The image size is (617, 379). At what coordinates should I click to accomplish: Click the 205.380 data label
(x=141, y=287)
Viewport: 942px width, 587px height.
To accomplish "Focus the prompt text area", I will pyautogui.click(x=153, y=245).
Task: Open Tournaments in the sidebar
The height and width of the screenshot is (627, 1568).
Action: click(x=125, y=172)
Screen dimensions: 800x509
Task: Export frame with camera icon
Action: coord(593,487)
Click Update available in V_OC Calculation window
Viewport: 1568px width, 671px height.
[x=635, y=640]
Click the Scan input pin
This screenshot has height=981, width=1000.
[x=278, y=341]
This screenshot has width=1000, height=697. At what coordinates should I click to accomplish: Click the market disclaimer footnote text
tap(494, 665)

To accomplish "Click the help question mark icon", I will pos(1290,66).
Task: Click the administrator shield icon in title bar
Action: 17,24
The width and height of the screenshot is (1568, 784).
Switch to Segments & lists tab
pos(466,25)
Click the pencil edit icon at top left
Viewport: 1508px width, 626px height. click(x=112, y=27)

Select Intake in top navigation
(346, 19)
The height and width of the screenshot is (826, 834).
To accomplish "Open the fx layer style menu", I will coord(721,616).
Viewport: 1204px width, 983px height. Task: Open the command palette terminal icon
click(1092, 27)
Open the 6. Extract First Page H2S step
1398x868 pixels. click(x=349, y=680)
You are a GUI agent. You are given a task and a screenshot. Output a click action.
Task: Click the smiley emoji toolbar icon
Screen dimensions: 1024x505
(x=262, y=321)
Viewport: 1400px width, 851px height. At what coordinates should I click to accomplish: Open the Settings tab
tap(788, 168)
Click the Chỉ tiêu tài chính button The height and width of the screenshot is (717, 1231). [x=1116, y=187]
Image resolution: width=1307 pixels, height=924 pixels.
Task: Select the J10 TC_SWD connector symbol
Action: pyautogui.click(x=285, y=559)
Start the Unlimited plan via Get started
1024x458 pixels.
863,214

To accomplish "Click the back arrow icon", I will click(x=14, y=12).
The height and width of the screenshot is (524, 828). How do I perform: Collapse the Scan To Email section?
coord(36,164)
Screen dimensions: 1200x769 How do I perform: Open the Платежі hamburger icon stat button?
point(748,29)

- [WHAT NEEDS TO BE DONE]: Rewrite all of the material above, substituting "How can I perform" for every occurrence of "How do I perform" and leaving everything else unchanged.

- [WRITTEN SOLUTION]:
The image size is (617, 379). At what coordinates should I click to accomplish: Click the 205.380 data label
(x=141, y=287)
Viewport: 942px width, 587px height.
To accomplish "Focus the prompt text area", I will pyautogui.click(x=153, y=245).
Task: Open Tournaments in the sidebar
The height and width of the screenshot is (627, 1568).
Action: click(x=125, y=172)
Screen dimensions: 800x509
Task: Export frame with camera icon
Action: coord(593,487)
Click Update available in V_OC Calculation window
Viewport: 1568px width, 671px height.
[x=635, y=640]
Click the Scan input pin
This screenshot has height=981, width=1000.
[x=278, y=341]
This screenshot has width=1000, height=697. At what coordinates should I click to accomplish: Click the market disclaimer footnote text
tap(494, 665)

To accomplish "Click the help question mark icon", I will pos(1290,66).
Task: Click the administrator shield icon in title bar
Action: 17,24
The width and height of the screenshot is (1568, 784).
Switch to Segments & lists tab
pos(466,25)
Click the pencil edit icon at top left
Viewport: 1508px width, 626px height. click(x=112, y=27)

Select Intake in top navigation
(346, 19)
The height and width of the screenshot is (826, 834).
To accomplish "Open the fx layer style menu", I will coord(721,616).
Viewport: 1204px width, 983px height. Task: Open the command palette terminal icon
click(1092, 27)
Open the 6. Extract First Page H2S step
1398x868 pixels. click(x=349, y=680)
You are a GUI agent. You are given a task and a screenshot. Output a click action.
Task: Click the smiley emoji toolbar icon
Screen dimensions: 1024x505
(x=262, y=321)
Viewport: 1400px width, 851px height. At what coordinates should I click to accomplish: Open the Settings tab
tap(788, 168)
Click the Chỉ tiêu tài chính button The height and width of the screenshot is (717, 1231). [x=1116, y=187]
Image resolution: width=1307 pixels, height=924 pixels.
Task: Select the J10 TC_SWD connector symbol
Action: pyautogui.click(x=285, y=559)
Start the Unlimited plan via Get started
1024x458 pixels.
863,214

To accomplish "Click the back arrow icon", I will click(x=14, y=12).
The height and width of the screenshot is (524, 828). How can I perform: Collapse the Scan To Email section?
coord(36,164)
Screen dimensions: 1200x769 How can I perform: Open the Платежі hamburger icon stat button?
point(748,29)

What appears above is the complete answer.